Canadian immigrants are overqualified and underemployed — reforms must address this.
Canadian immigrants are overqualified and underemployed — reforms must address this.

Canadian immigrants are overqualified and underemployed — reforms must address this

Happened to one my mom's husbands. Dude was a electrical engineer and was working the froze fish scene because his degree meant nothing
And the sad reality is that there is an international accreditation board and their schools don't meet that standard.
It is the fault of their home countries that their schools don't meet that standard.
We cannot and should never compromise high standards of education.
I don't disagree that we shouldn't compromise our standards, but a school based accreditation process doesn't allow for any sort of individual appeals process. (ie. Doctor "a", who is really talented, gets universally shafted because he comes from a school that was deemed "unfit", even though he himself could blow any of our accreditation tests out of the water)
Let the specialists come here and fast track an accreditation instead of saying "sorry...you school sucked, welcome to Tim Hortons."

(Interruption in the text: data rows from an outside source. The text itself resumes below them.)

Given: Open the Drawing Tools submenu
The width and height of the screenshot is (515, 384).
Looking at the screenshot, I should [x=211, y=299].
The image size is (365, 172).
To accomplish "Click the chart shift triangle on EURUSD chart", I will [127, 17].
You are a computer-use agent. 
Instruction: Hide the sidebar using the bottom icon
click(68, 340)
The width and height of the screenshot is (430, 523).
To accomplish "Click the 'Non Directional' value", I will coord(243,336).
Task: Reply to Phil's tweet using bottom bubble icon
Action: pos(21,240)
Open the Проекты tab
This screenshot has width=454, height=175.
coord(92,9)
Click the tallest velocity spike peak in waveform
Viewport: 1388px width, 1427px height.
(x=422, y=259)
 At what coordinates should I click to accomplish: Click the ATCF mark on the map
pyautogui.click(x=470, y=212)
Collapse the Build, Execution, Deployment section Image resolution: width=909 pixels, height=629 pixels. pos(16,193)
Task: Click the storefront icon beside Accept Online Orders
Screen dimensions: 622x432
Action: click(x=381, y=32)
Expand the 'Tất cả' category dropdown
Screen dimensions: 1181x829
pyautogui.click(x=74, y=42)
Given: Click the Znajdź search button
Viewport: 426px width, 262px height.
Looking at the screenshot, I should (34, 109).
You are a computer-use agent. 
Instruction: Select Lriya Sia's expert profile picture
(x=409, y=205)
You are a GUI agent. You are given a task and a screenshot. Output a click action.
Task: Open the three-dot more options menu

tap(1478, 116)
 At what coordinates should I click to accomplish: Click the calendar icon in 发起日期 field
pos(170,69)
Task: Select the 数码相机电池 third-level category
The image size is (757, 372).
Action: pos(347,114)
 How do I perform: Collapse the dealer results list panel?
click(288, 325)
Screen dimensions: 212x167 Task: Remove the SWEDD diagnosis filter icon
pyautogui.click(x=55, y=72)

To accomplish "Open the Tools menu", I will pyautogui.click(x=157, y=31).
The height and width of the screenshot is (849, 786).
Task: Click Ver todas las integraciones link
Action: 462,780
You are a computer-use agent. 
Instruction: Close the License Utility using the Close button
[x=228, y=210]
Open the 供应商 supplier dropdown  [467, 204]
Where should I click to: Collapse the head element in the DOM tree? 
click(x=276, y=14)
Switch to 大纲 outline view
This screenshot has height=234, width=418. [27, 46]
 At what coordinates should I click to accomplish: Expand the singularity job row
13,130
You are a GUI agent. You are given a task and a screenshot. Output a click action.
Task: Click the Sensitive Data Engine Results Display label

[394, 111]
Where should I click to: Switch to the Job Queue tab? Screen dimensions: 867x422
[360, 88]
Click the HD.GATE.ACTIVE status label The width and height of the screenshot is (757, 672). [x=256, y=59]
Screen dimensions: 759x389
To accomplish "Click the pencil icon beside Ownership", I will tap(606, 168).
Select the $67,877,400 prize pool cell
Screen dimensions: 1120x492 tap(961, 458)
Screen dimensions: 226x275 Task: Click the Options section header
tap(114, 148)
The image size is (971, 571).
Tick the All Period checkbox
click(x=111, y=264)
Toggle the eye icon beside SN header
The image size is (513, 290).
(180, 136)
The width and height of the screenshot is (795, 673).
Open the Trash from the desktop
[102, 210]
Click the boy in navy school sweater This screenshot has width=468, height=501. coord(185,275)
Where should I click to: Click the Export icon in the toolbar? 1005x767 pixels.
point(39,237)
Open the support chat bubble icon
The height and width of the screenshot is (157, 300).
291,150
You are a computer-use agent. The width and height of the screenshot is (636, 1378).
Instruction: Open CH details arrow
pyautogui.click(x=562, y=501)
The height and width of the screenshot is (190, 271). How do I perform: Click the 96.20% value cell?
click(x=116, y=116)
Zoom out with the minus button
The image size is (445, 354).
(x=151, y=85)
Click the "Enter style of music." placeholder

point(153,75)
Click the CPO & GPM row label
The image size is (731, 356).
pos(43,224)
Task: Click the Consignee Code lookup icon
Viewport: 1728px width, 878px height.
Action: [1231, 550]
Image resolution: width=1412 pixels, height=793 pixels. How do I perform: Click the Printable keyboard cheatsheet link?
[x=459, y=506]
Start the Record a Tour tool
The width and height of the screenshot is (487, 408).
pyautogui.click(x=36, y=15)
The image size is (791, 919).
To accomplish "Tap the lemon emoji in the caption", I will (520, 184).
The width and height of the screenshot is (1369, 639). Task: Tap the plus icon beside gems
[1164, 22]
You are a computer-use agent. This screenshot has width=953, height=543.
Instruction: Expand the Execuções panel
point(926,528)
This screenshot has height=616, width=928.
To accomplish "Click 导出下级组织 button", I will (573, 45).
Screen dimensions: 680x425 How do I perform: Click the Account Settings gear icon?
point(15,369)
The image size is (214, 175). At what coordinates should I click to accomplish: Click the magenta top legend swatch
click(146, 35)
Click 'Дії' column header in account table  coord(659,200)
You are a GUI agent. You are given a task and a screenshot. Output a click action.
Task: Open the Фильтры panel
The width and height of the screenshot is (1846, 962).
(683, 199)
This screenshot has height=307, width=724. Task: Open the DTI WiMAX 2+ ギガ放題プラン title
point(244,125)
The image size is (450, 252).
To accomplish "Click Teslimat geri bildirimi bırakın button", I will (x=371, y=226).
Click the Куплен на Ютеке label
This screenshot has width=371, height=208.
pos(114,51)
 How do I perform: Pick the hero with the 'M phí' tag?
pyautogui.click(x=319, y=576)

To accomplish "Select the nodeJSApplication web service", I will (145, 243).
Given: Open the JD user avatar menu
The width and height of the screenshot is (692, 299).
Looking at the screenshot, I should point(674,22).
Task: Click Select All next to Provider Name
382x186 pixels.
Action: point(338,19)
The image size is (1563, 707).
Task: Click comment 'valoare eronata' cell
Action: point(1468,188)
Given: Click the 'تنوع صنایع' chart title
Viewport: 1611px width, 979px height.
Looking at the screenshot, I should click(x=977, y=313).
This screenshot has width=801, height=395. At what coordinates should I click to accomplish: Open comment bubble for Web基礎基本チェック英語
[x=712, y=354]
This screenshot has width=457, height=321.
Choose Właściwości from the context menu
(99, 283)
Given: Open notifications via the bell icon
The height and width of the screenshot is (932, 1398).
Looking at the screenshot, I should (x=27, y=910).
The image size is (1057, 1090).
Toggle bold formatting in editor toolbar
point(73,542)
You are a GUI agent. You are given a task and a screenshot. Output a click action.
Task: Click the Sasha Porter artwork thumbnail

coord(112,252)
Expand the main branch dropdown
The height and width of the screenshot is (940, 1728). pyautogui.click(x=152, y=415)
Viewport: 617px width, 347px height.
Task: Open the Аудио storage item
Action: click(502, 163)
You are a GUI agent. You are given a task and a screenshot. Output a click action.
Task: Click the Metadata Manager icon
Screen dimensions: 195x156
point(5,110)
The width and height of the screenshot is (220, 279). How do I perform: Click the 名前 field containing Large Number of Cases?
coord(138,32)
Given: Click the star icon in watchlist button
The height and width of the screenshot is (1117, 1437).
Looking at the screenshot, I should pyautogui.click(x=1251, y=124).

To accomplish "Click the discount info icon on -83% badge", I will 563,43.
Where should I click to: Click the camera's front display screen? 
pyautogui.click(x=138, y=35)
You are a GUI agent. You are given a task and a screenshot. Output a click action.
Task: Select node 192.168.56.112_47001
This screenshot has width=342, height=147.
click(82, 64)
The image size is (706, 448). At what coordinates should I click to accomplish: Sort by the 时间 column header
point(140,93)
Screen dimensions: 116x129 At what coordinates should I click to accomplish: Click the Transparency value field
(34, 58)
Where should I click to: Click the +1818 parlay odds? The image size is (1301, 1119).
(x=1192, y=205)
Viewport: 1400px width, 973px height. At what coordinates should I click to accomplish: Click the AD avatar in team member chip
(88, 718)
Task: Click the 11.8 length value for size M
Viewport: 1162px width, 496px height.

These two things are generally unrelated. Higher education institutions around the world don't have many incentives to get these accreditation stamps in the first place, and it's mostly bureaucracy, nothing to do with the actual standards of these institutions. My engineering degree was much, MUCH harder to get than it it would have been in Canada. The bar to graduate at my uni is way higher than the average university here - but in the end it's a pile of paperwork that no one cares to make it easier.
A friend of mine is finishing his 3 year journey towards his P Eng and it's insane to think that the quality of his education has anything to do with this, it's one of the best engineering schools of the continent.